Je sais...ce blogue s'éparpille assez déjà, mais j'y pense aussi à cette grève.



Rouge
d'avenir
mon ventre
        saigne
les funicules
de l'existoire

des milliers
de fanaux
rougissent
l'air
        brûlant
se pollinise
se poétise
se politise

les cerveaux
imbibent
les rues
        fissurent
le sol
     tremble

s'y logent
nos chairs
        écarlates
forment
la masse
        mouvante
où coagule
notre force
        manifeste
à tue-tête

je marche
sous ton ciel
impénétrable
        opaque
du murmure
qui claque
la langue

l'haleine
s'écrit
        et crie

l'homme
est l'avenir
de l'homme

Geneviève Gosselin-G.

samedi 24 mars 2012

Je pensais à l’excellent site poème sale ( merci à mon ami Charles Singher) : http://poemesale.com/

Le Vietnam, c’est une poésie sale où ‘‘le beau embrasse le terrible”. C’est le paysage à couper le souffle de la Baie d’Along jonché de déchets. C’est l’eau limpide d’un vert impossible détrampée de plastique. C’est aussi voir une femme descendre ses culottes dans la rue pour se soulager sans se soucier des spectateurs.

Le Vietnam, c’est de nombreux infirmes et blessés portant le poids de la guerre, et d’autres qui continuent à se déformer par l’agent orange américain. Grouille des résistants qui vivent dans l’ici et dans le maintenant. C’est un peuple d’assassinés qui acueille le tueur en souriant. L’argent ne court pas les rues et n’a toujours pas remplacé Bouddha.
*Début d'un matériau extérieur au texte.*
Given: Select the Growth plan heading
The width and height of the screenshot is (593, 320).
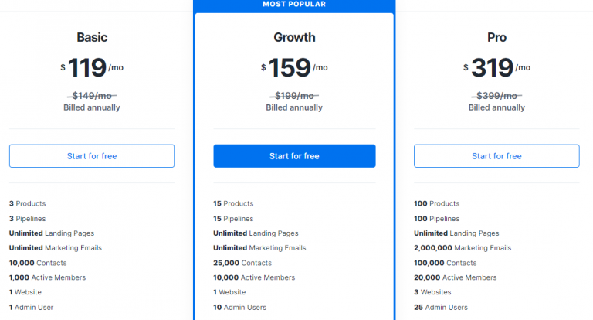Looking at the screenshot, I should (x=294, y=38).
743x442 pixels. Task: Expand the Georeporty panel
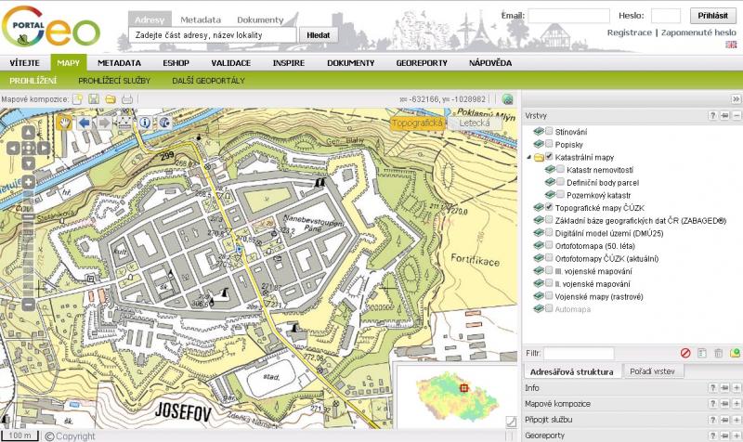(x=735, y=435)
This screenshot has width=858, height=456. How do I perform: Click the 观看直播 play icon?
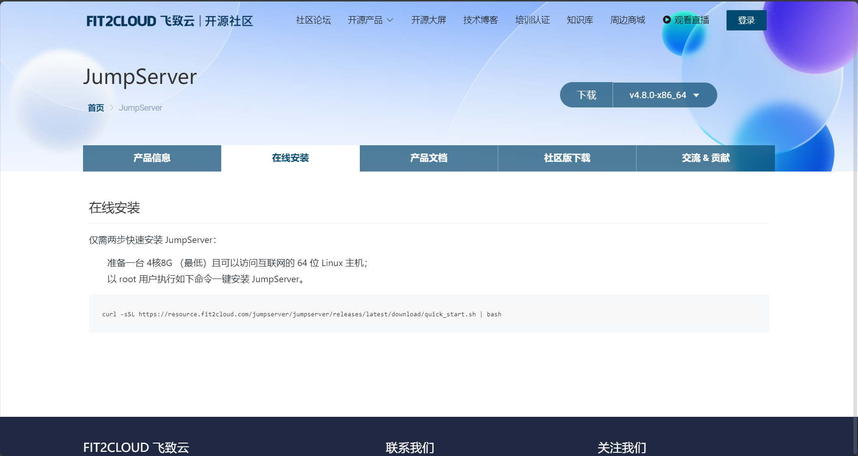[x=666, y=20]
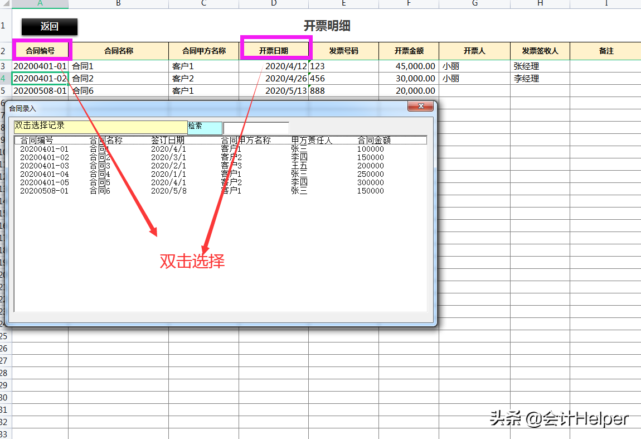Image resolution: width=641 pixels, height=439 pixels.
Task: Select the 张经理 cell under 发票签收人
Action: [x=539, y=66]
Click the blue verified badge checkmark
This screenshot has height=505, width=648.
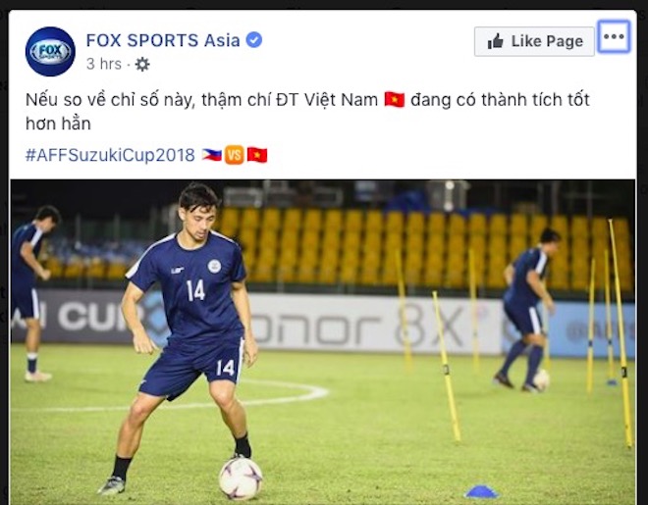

Le Vietnam, c’est un pays indépendant depuis 1945, et croyez-le ou non, il s’est presque décolonisé. C’est un Québec d’il y a 50 ans explosé de cellulaires et de télévisions. C’est l’air saturé de gaz à moteur et l’air infini des montagnes.

Ça sort de la norme, c’est unique, ça fait son chemin, son propre chemin, c’est une poésie des contrastes, et croyez-moi, elle est sale, brute et se pavane.
Voyager, c’est aller au devant de peurs infondées. C’est se battre contre l’ignorance pour avancer du côté de l’ouverture d’esprit. La peur est aussi habitée du désir. Désir d’aller vers l’autre, de vivre l’expérience qui transforme. Et ça fonctionne…on réalise que nos peurs sont des épouvantes d’enfants, mais encore, on vit de nouvelles peurs, bien vivantes cette fois-ci.

On s’est rendues sur l’île aux singes (habitée par des singes). On a eu toute une frousse lorsque les singes se sont mis à poursuivre les gens et à aggriper leurs chevilles, en faisant comme s’ils allaient les mordre. Ça n’a pas pris grand temps avant que Laurence et moi on décampe. Un vieux singe nous poursuivait en nous montrant les dents. Je l’avoue, j’ai eu peur de ces foutus singes.

Puis après vint le désir. Désir de me réapprocher de ces foutus singes pour les voir interagir. Je me suis assise pas trop loin, en demeurant très discrète, et les singes m’ont laissée tranquille. Un des singes a volé la bière d’un touriste pour la caller d'un coup. Jamais je n’aurais cru voir ça.

La morale, c’est que lorsque des Vietnamiens te spécifient ‘‘those monkeys are crazy’’, c’est qu’ils le sont. Habituellement, ils ne s’en font pas pour grand chose. On venait d’escalader un pic rocheux, Laurence croyait trouver la mort là, et les Vietnamiens ne nous avaient même pas précisé de ne pas rester en sandales. La position de Laurence pour descendre était similaire à celle d'une araignée, son centre de gravité ne pouvait être plus bas. Ce n’était pas pour les ‘‘vertigineux’’. Glissant et très escarpé, il fallait grimper dans des échelles à 90 degrés. On s’aggripait comme des singes, les normes de sécurité ne sont pas les mêmes, mais maudit que c’était excitant.

J’ai fini par escalader une tour au sommet du pic, à quelque 300 mètres d’altitude. La passerelle était trouée de partout, c’était chambranlant, mais le désir de voir cette vue écrasait tout le reste. Le désir a donc vaincu la peur, et ça en valait la peine. Vue inoubliable.